Thank you for your time and for caring about Maeve’s case.
Sincerely,
Whitney Dafoe
https://www.whitneydafoe.com/mecfs/patients/maeve/letter_and_images_of_whitney_dafoe.zip
^ Link to download this letter in various file formats and 8 photographs of me lying flat *while being fed through a J-tube* posted in the public domain between 3/9/2021 to 8/20/2021 while Maeve was alive and in NHS care.
I have lived many rewarding years of life and one day will live a full healthy life when a cure is found because my doctors had a simple procedure performed in my home that took a few hours, did not worsen my health, and in the following years also did not worsen my health or cause any serious complications.

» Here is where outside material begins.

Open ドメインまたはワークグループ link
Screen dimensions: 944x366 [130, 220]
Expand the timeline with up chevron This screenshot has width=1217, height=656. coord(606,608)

Maeve Boothby O’Neill died not because her stomach stopped accepting food (severe gastroparesis, a well known condition), or because her doctors did not know how to treat severe gastroparesis (they did). Maeve died because she had ME/CFS as well as severe gastroparesis, and in the context of ME/CFS, suddenly her doctors had no idea what to do, blamed everything except her stomach including psychosomatic causes, made only one attempt to feed her using an NG tube set at 3 times the rate she had previously used, which caused serious complications and so had to be removed. In 3 trips to the hospital, Maeve’s doctors never tried a whole range of well known treatments for severe gastroparesis including NJ, PEG, PEJ, and TPN. If Maeve had any other illness, cancer for example, she would have been given whichever of these treatment options that worked for her in a matter of days, likely within 1 day. All of these treatments are 1 hour procedures that require no overnight stay. Only TPN requires any outpatient care, and that can be easily done at home by a visit from a nurse, or simply a trained caregiver or parent.
ME/CFS did not kill Maeve. Neglect, ignorance, prejudice, arrogance and broad systemic failure killed Maeve.
ME/CFS is seen with such disregard, with so little understanding and so much prejudice that basic care for health issues even unrelated to ME/CFS that are treated with ease when present in other illnesses often cannot be treated properly when present in an ME/CFS patient. Because when someone has any other illness, the medical system functions and doctors are focussed on stopping certain death, not questioning the patient’s illness.
Maeve Boothby O’Neill did not die from ME/CFS, Maeve died because she had ME/CFS.